Diciamocelo chiaramente: quello che sta facendo Antonio Conte a Napoli ha dell’incredibile. In otto mesi ha preso una squadra allo sbando, arrivata decima l’anno scorso, e l’ha portata a lottare per il campionato. E De Laurentiis che fa? Ci pensa davvero a rischiare di perderlo a fine stagione?
Se diamo un’occhiata alle quote di inizio stagione, la situazione è ancora più clamorosa. I bookmakers non avevano dubbi: Inter super favorita (quotata tra 1.75 e 1.80), poi Juventus (4.50-5), Napoli (5-5.50) e Milan più staccato (7.50). Oggi la musica è completamente diversa: gli azzurri guidano la classifica e i migliori siti di scommesse li danno per favoriti. E pensare che il progetto iniziale prevedeva “un anno di rodaggio”. Ma con Conte i piani sono saltati, in meglio ovviamente.
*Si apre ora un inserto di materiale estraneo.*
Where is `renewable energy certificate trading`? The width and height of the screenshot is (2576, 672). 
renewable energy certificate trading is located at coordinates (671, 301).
L’architetto della rinascita: tattica e mentalità
Per prima cosa, Conte ha raccolto macerie. Non è arrivato in una situazione normale, ma in un contesto drammatico: spogliatoio demotivato, niente coppe, appeal internazionale quasi azzerato. Chi altro avrebbe messo la faccia in una situazione del genere? E non si è limitato a fare il “traghettatore”: ha cambiato l’aria, le parole, la mentalità. Nello spogliatoio ora si parla di lavoro, sudore, sacrificio. Non sono più concetti astratti, ma cose che si vedono ogni domenica in campo.
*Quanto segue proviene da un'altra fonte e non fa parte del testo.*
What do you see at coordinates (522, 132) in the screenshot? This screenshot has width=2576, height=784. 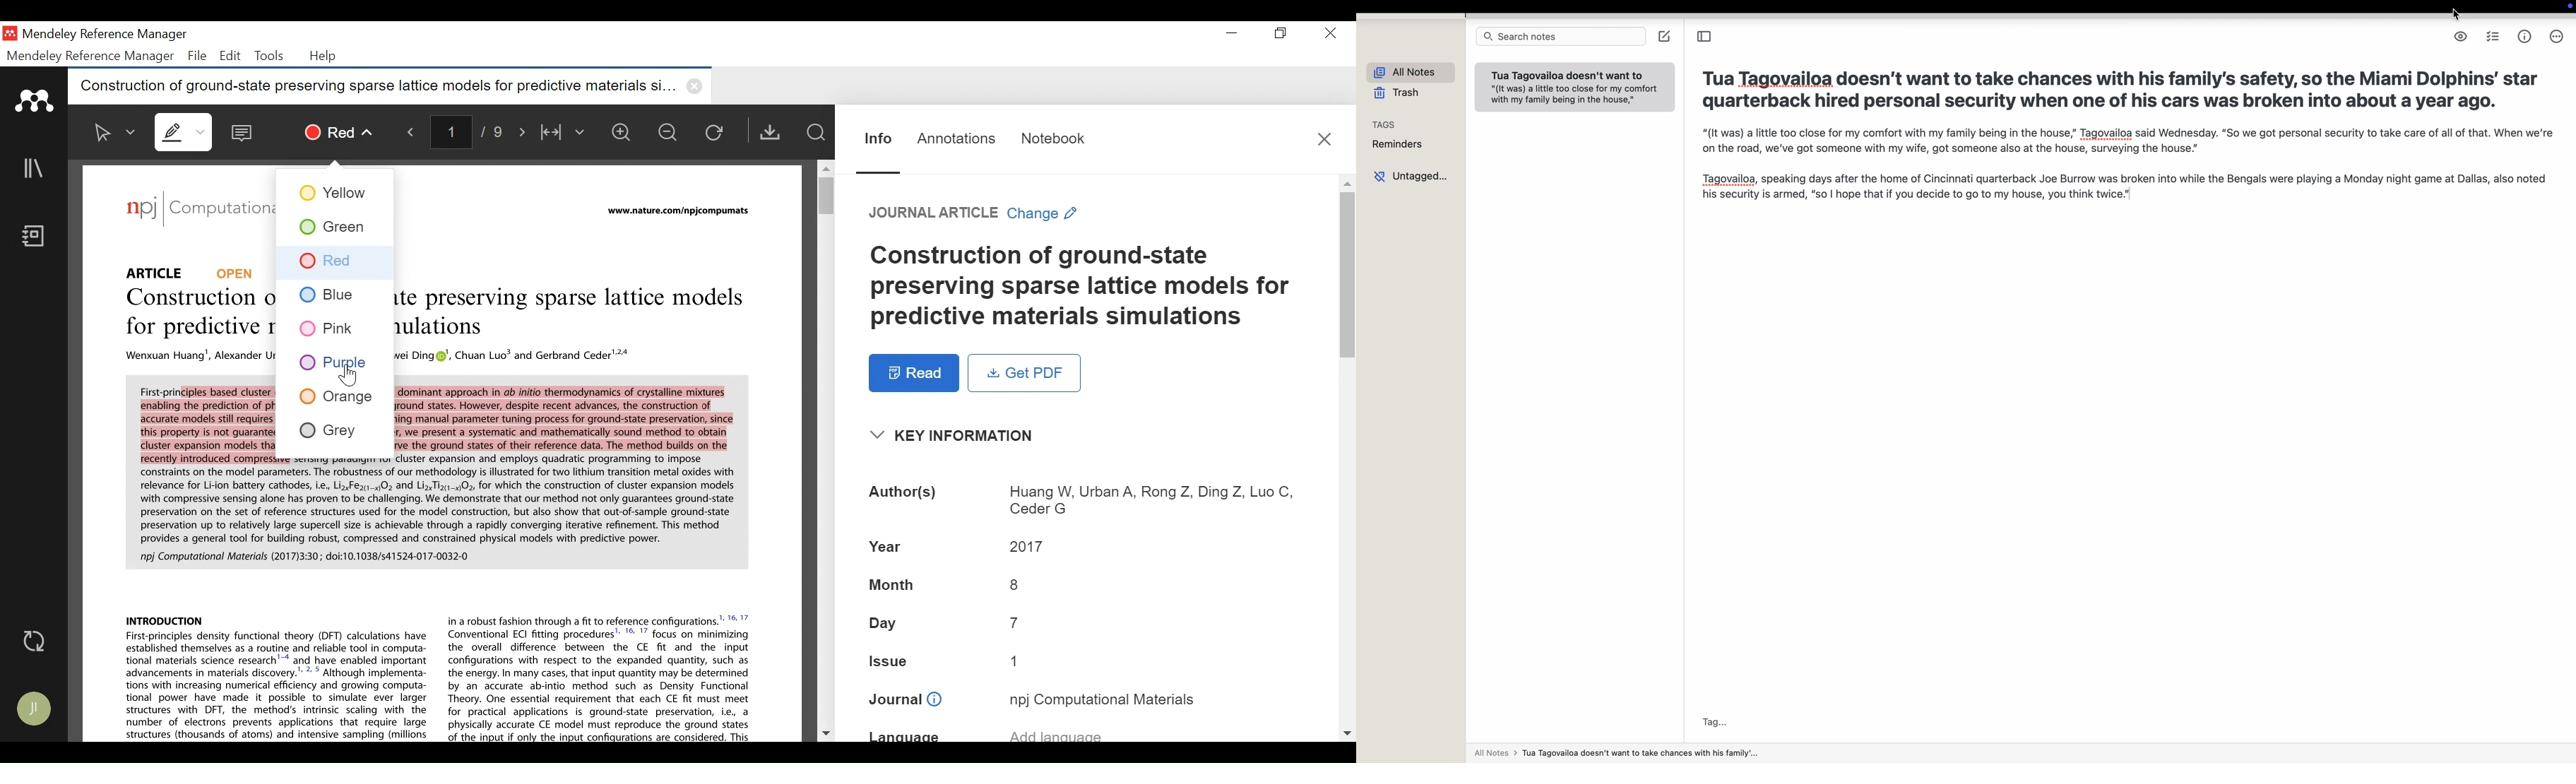 I see `Navigate Forward` at bounding box center [522, 132].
Poi c’è la questione tattica. Quanti allenatori conoscete capaci di cambiare continuamente pelle alla squadra mantenendo risultati e identità? Dal 3-4-2-1 al 4-2-4, poi 4-2-3-1, 4-3-3, 3-5-2, 4-4-2… il Napoli di Conte è un camaleonte tattico. E non è un vezzo, ma una necessità: con tutti gli infortuni e i problemi avuti da gennaio in poi, un tecnico meno flessibile avrebbe perso la bussola quasi sicuramente.
C’è anche un dettaglio non da poco: la forza difensiva. Il Napoli ha solo il quarto attacco del campionato, eppure è primo perché ha la difesa meno battuta d’Europa. Qualcuno ricorda com’era la fase difensiva l’anno scorso?
L’effetto Conte: mercato, Champions e futuro
Poi c’è l’effetto calamita di Conte sul mercato. Lukaku e McTominay non sarebbero mai venuti a Napoli senza di lui. E guardate cosa sta tirando fuori dallo scozzese: gol, assist, personalità. Ha trasformato un giocatore criticato al Manchester United in un centrocampista totale. Stessa cosa con Politano, che proprio con Conte all’Inter aveva fatto le valigie dopo pochi mesi, e ora a 31 anni corre più di un ventenne diventando insostituibile.
E la Champions? Già garantita dalla matematica. Non male per chi è arrivato decimo l’anno scorso…
Se De Laurentiis sta facendo i conti per capire quanto costa tenere Conte, dovrebbe fare anche quelli per capire quanto costerebbe perderlo. Perché con Antonio in panchina il Napoli ha una certezza: non si accontenterà mai. Con nove scudetti in bacheca tra carriera da calciatore e allenatore, sa come si fa.
La domanda vera non è se Conte meriti di restare a Napoli, ma se il Napoli possa permettersi di perderlo. E la risposta, guardando cosa è successo in questi otto mesi, sembra abbastanza ovvia.